DATA FOR THIS EXERCISE:
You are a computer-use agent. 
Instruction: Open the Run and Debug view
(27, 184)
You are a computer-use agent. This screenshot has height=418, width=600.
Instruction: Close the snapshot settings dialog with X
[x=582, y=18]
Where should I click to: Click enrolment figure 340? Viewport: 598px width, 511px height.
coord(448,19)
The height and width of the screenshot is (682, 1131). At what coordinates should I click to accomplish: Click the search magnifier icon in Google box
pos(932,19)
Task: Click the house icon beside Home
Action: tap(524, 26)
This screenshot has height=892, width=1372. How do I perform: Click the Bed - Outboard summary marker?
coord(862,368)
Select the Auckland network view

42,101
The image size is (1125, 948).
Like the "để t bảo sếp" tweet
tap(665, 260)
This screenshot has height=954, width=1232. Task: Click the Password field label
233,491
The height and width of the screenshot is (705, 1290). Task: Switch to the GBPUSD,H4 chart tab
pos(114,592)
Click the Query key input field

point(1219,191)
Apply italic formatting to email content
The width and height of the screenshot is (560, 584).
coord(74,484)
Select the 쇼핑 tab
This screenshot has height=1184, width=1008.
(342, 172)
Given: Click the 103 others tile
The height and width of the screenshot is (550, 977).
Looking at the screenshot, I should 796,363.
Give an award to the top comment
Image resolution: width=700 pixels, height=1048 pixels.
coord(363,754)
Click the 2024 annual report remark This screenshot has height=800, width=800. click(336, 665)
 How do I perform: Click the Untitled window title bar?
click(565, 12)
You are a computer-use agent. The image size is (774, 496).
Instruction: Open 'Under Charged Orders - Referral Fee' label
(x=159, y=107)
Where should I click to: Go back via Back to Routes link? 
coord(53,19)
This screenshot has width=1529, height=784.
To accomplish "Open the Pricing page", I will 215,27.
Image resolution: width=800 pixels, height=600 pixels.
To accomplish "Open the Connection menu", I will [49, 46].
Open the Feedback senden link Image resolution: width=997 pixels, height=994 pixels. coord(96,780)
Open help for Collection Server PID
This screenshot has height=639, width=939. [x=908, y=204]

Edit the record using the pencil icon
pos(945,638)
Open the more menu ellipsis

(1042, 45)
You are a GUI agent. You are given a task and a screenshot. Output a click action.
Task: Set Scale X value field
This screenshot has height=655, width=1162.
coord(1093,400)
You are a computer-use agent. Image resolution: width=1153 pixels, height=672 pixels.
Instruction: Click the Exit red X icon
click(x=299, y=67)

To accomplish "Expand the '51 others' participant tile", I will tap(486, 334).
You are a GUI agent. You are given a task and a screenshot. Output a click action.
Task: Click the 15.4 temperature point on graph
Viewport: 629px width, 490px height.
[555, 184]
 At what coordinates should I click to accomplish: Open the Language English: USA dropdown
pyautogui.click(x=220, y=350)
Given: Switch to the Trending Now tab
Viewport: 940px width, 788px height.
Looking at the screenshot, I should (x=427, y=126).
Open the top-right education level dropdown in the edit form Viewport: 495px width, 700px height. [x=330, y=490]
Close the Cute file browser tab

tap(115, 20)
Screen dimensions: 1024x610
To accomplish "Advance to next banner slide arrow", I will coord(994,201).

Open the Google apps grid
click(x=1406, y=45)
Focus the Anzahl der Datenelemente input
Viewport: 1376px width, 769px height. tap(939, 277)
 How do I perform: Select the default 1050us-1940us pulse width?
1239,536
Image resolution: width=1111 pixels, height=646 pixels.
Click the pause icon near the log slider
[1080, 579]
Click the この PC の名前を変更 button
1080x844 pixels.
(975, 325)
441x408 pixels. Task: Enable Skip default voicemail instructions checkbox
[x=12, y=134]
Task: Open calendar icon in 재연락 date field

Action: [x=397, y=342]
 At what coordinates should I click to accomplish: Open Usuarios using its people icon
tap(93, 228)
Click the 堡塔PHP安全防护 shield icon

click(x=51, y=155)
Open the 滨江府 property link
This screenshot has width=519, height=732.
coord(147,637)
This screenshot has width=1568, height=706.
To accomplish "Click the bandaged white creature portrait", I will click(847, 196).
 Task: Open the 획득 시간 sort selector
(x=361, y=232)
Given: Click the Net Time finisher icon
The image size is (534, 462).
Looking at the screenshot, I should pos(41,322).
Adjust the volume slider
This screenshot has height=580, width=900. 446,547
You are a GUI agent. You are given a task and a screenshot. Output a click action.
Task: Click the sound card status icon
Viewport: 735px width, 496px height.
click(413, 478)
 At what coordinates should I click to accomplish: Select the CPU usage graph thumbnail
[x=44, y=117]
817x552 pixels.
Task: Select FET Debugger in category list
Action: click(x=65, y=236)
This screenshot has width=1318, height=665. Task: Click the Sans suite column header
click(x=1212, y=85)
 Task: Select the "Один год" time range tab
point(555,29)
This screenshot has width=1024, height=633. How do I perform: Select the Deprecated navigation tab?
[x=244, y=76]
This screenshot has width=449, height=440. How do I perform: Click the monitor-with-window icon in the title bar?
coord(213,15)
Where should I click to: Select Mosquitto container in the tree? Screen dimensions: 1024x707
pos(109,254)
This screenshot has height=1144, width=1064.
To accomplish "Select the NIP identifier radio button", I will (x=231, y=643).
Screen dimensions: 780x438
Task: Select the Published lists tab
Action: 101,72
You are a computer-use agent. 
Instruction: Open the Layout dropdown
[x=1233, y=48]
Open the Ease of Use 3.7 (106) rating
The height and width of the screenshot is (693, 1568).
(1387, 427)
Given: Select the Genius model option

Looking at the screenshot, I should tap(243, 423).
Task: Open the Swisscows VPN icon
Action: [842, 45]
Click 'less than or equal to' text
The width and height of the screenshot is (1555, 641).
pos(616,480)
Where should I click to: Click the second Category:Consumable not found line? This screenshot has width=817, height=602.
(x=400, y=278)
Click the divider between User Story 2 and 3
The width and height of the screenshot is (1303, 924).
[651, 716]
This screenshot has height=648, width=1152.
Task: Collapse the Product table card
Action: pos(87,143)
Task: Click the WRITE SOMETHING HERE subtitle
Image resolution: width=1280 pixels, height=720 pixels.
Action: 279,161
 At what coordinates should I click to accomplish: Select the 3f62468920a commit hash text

HOW TO COMPLETE THIS TASK: From the entries above, copy each line holding "others".

RESPONSE TO THE TASK:
Given: Click the 103 others tile
To accomplish "Expand the '51 others' participant tile", I will tap(486, 334).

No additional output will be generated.